One of the most interesting aspects of this project was designing for the people and culture where this process will be used. Although rural Uganda does have electricity it can be very inconsistent. The team made it a goal to find a way to make the process functional off-grid and built a prototype solar paneled system using resources available in the US.

The team set off for Uganda during the summer of 2016, days after their graduation ceremony at OSU.  They spent three weeks working with TERREWODE and the women they support. During their stay, the team researched soap-making ingredient sourcing, available solar solutions, process enhancements, and potential fragrances.

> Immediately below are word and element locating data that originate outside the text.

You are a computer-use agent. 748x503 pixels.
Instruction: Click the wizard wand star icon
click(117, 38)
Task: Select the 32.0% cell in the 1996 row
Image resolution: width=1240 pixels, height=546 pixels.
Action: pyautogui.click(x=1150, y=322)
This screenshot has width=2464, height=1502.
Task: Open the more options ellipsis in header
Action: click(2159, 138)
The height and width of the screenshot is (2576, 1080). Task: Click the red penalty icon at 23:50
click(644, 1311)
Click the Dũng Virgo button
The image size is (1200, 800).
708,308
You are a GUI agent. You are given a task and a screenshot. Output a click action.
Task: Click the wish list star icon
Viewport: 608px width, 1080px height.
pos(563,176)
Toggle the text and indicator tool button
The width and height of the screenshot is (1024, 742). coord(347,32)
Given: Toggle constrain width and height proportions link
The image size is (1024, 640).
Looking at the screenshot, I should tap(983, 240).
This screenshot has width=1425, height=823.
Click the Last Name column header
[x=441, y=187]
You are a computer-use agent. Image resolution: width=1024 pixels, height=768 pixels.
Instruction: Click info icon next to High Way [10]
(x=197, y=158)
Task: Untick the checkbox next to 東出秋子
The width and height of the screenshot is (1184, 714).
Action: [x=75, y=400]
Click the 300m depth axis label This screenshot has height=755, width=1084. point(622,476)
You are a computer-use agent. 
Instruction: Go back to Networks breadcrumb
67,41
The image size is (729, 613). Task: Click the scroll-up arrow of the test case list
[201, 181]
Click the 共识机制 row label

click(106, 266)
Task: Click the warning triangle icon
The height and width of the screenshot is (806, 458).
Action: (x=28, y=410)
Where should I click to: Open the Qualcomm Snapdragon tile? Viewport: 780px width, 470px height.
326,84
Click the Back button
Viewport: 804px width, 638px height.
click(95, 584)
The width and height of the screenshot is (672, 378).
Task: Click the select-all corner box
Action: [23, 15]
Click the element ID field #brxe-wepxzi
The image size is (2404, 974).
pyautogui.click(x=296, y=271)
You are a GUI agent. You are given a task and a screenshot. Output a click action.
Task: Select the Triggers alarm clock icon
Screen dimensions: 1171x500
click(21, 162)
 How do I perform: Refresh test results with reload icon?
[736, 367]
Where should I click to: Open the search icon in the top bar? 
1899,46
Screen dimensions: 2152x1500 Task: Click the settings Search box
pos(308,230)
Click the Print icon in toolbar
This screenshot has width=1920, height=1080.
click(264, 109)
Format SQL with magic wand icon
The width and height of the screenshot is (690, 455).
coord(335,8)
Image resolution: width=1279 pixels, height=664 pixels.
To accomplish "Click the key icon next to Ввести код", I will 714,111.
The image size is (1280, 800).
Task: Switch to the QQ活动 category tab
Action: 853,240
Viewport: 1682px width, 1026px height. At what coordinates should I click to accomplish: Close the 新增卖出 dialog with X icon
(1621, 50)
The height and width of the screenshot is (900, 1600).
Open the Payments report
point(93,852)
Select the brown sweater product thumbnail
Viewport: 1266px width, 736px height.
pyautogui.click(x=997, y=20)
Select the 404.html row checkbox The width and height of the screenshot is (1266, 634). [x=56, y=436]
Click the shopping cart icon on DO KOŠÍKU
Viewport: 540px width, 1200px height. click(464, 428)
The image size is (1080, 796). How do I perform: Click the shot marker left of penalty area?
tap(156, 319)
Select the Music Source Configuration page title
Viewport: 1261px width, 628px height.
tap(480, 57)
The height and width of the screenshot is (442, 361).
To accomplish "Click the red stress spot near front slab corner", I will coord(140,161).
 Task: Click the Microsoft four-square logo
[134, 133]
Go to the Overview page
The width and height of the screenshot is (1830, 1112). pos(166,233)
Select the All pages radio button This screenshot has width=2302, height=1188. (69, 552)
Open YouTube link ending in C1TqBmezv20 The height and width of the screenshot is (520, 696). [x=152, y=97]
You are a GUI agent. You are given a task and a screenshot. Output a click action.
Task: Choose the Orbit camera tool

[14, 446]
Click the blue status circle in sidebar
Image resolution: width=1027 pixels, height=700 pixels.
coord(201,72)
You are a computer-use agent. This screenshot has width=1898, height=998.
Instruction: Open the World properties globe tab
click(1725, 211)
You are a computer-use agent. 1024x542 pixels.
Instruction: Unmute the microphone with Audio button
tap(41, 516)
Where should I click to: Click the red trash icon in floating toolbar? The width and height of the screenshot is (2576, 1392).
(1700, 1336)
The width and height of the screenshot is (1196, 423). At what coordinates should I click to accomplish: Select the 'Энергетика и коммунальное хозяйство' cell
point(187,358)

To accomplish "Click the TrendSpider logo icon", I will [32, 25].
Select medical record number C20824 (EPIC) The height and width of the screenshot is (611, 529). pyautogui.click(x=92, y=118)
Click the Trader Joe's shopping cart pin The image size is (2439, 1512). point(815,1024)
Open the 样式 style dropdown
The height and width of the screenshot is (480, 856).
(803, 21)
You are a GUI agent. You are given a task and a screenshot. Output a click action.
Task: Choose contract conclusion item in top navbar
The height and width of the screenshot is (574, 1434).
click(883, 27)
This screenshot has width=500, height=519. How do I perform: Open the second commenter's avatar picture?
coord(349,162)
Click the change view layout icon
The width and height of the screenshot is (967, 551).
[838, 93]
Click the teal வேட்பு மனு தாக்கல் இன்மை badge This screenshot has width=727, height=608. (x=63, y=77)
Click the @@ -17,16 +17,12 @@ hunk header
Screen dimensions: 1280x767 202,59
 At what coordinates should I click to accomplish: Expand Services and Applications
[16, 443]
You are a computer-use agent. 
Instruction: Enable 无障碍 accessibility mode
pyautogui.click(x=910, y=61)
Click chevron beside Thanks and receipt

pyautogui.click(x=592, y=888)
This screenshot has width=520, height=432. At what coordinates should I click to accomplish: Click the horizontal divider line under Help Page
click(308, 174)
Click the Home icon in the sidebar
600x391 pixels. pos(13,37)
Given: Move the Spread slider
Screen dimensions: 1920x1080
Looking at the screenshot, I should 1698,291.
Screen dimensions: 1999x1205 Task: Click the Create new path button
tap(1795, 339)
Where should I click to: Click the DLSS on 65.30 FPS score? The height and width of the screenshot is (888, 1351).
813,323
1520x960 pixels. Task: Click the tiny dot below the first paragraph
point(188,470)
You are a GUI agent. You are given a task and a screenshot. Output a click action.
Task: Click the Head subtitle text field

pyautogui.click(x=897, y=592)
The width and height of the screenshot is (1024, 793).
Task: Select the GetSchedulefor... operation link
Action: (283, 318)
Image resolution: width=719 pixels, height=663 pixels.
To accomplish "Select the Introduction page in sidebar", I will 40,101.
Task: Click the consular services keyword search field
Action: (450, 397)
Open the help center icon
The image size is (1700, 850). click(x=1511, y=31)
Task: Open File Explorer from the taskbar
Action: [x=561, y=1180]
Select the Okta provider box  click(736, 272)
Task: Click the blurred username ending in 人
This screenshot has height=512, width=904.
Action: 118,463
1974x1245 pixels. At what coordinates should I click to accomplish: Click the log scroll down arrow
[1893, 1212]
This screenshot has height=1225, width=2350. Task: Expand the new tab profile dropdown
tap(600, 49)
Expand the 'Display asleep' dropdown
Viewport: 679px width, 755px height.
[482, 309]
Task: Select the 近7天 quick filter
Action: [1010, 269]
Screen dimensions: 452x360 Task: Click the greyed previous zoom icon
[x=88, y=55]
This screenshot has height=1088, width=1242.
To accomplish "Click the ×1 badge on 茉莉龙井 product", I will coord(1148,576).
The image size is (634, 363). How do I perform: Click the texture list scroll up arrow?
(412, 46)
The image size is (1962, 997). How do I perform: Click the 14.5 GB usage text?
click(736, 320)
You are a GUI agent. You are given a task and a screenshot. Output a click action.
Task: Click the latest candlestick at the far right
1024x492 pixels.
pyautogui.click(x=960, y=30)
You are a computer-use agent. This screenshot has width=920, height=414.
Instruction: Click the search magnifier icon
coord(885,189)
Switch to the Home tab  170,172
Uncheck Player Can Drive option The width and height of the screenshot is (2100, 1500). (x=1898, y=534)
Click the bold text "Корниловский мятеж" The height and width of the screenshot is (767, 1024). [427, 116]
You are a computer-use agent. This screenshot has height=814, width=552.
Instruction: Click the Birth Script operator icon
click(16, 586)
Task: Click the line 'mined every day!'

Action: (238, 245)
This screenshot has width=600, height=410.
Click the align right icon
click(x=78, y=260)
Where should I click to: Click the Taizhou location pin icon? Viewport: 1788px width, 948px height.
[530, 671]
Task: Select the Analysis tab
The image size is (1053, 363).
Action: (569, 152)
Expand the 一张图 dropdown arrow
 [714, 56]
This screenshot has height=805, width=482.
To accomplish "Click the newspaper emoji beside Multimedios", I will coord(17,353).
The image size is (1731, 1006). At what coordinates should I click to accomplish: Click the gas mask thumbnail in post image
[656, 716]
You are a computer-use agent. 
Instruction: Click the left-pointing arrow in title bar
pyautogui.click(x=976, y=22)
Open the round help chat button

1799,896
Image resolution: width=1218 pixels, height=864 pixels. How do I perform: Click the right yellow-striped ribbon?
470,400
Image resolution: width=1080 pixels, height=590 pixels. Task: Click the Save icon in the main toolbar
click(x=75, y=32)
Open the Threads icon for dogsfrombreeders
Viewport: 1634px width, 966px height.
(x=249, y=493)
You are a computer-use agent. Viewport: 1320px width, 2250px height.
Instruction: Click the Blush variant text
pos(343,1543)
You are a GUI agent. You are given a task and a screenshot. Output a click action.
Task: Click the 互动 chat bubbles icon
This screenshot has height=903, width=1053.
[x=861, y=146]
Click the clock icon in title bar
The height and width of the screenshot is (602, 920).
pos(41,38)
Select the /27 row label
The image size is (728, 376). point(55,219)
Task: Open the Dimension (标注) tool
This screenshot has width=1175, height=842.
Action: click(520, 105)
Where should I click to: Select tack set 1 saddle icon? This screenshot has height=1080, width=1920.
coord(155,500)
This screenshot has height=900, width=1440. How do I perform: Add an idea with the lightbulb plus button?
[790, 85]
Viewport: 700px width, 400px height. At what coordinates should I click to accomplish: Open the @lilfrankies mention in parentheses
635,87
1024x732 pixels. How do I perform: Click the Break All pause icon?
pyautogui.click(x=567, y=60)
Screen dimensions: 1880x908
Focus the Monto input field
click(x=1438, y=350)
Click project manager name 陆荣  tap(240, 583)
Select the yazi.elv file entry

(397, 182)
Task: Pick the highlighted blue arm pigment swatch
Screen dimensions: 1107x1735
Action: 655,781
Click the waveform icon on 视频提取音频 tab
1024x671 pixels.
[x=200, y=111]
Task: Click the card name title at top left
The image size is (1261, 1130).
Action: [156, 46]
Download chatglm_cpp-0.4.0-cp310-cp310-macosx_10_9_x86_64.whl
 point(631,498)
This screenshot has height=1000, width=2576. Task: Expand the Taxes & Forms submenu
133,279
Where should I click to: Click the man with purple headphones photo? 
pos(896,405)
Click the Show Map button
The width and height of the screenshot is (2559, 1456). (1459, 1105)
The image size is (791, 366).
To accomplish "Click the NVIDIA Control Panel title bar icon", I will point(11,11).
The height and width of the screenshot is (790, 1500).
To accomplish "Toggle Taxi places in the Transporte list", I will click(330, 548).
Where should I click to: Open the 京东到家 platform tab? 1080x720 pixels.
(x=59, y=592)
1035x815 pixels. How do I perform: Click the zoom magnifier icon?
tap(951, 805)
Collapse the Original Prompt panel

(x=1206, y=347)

While the women at TERREWODE made over 200 bars of soap, the team observed and analyzed the process to provide engineering feedback. Some adjustments to the soap-making process included the change in batch size, creation of templates for cutting the bars evenly, and recommendations for cooling/storage racks.  As a final deliverable, the team provided TERREWODE with an extensive written report regarding all the process adjustments and recommendations, suggestions for scalability, and solar solution recommendations.
Overall, the team had an incredible experience in Uganda! They want to thank the many OSU faculty and donors for the amazing opportunity.

NOTE: No photos of the TERREWODE obstetric fistula survivors were posted to respect their privacy.